Consulté hace un tiempo (*) dos Diccionarios de Símbolos (Ronnberg, 2010 y Chevallier et al., 1996) que clasifican representaciones culturales de distintos momentos históricos y diferentes geografías. Sus autores observan que en todas las culturas el juego es una gran analogía de la guerra. De la disputa del juego emerge un universo simbólico completo en los que se libra una lucha entre los poderes de la vida y de la muerte, una lucha contra los poderes hostiles y la fuerza de la supervivencia. También, siempre según estos diccionarios de símbolos, el juego es una actividad humana que promueve la fuerza, la resistencia, la adaptación y los vínculos sociales mientras, a la vez, evoca opuestos: la separación y la unión, la exclusión y la inclusión. Además, dicen, los juegos siempre siguen reglas, tienen un marco formal o definido en los que queda espacio para la libertad o la estrategia individual y grupal. En el juego, cada individuo se ve inmerso en una batalla contra los propios miedos y las propias debilidades. El juego, es una dinámica, en la que muchas veces nos vemos inmersos y a cada uno le toca -quiera o no quiera- adoptar un rol, adaptarse, aprender y enfrentar lo inesperado. Así como nuestros ancestros experimentaban que eran juguetes de los dioses, dicen los autores, en los juegos de hoy sigue habiendo componentes míticos o arcaicos.

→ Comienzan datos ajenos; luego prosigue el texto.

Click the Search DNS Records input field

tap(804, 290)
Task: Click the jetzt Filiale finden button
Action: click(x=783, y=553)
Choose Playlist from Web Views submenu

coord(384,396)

Reinterpretando algo de lo vivido en el reciente Mundial de Futbol a la luz de esta simbología, sin duda casi nada humano le ha sido ajeno. En el Mundial han estado presentes los poderes hostiles de los dioses, las conspiraciones, los héroes míticos, los errores trágicos, la muerte cercana y el volver a vivir, la unión y la agresión, la identidad y la diferencia, las reglas y la libertad individual. Casi nada existencial, ético o político le ha sido ajeno. De todos modos, vale volver a pensar en esa dimensión simbólica o analógica. El Mundial representa algo de la condición humana, algo ético, algo político, algo nacional, algo global. Algo, pero no todo. Somos y no somos la selección nacional. Somos y no somos la hinchada. Somos y no somos la camiseta. Somos y no somos Messi. Jugamos y no jugamos. Nos odian y no nos odian. Nos aman y no nos aman. Estamos unidos y no lo estamos.
Es la tenue realidad simbólica, es en parte igual y en parte diferente. Y arrastra multitudes.